● **Task to complete**
Below are records; copy every line among them that contains the word "Zauberhafte".

● **Source material**
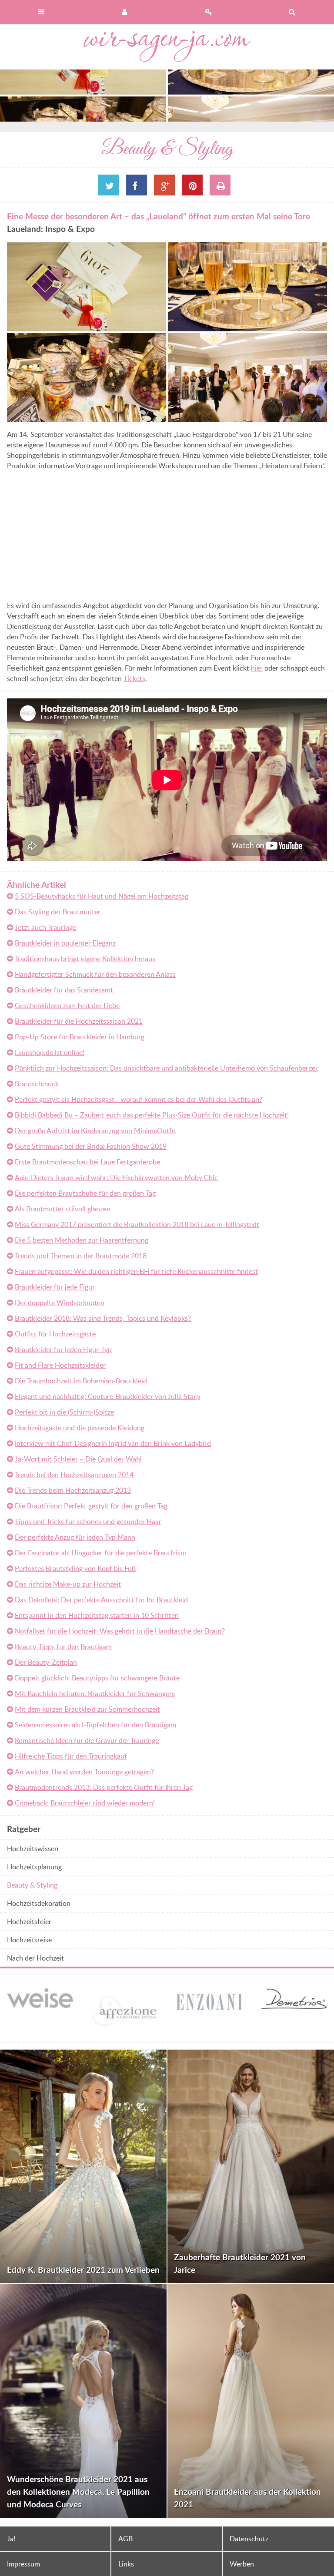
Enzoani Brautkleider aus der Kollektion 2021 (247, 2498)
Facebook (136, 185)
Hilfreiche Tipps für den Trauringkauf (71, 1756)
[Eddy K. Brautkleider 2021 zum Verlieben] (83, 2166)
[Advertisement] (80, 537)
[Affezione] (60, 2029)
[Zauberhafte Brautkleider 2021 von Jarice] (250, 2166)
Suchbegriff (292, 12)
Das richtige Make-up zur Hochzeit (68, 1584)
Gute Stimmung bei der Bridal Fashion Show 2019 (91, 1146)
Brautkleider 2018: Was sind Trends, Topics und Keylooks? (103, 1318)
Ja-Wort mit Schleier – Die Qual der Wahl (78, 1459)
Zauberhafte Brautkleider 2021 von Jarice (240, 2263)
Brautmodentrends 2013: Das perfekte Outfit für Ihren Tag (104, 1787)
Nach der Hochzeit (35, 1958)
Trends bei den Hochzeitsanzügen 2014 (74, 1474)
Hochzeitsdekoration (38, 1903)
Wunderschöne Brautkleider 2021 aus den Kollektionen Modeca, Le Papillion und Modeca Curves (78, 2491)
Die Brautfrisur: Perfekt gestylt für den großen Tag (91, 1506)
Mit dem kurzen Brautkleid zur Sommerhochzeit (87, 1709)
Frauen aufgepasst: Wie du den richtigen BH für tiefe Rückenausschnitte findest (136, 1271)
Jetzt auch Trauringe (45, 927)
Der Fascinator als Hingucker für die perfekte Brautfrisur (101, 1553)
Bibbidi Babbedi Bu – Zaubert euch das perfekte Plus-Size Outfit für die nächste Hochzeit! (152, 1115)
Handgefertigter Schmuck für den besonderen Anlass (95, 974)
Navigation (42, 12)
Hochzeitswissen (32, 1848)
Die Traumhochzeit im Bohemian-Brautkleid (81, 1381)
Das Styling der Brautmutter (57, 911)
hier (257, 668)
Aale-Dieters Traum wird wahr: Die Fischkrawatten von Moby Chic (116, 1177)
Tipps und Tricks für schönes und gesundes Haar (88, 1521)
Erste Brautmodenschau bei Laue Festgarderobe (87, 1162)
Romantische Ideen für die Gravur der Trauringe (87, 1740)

---

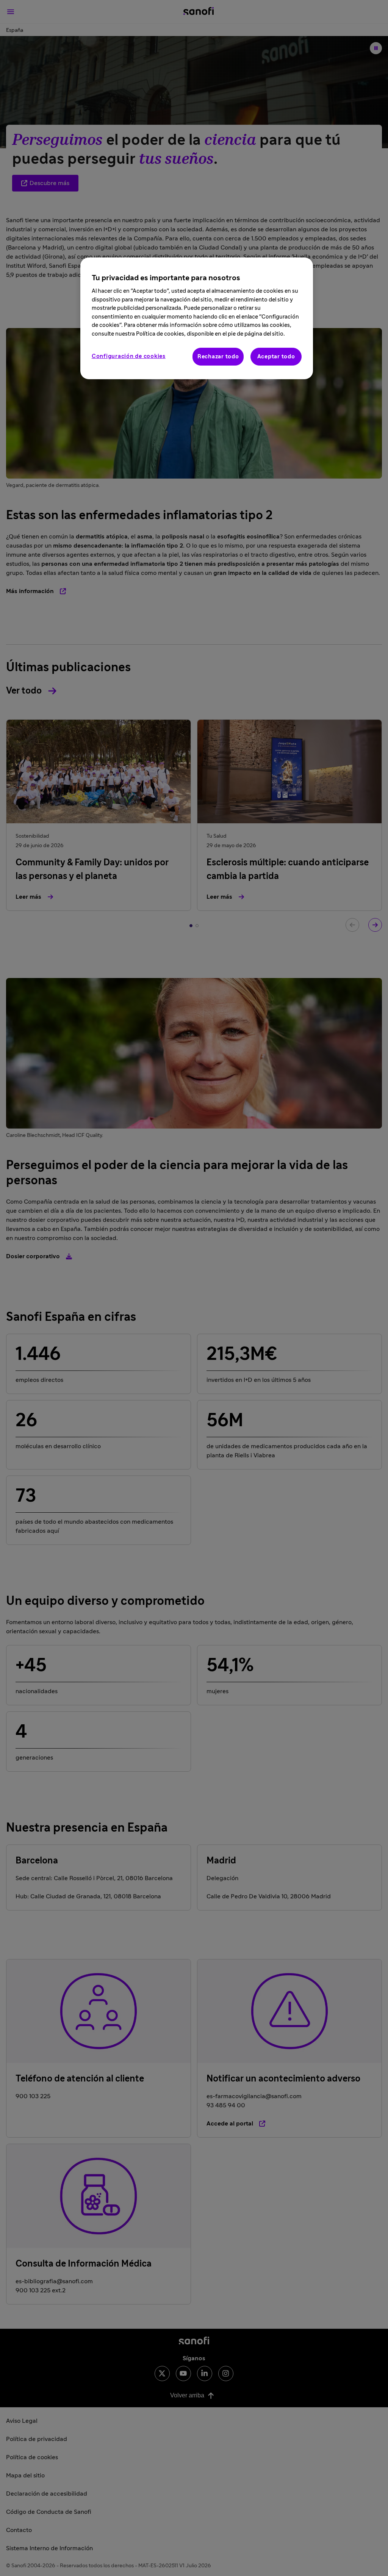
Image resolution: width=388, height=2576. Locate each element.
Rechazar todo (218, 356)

● **Solution for this task**
[Zauberhafte Brautkleider 2021 von Jarice] (250, 2166)
Zauberhafte Brautkleider 2021 von Jarice (240, 2263)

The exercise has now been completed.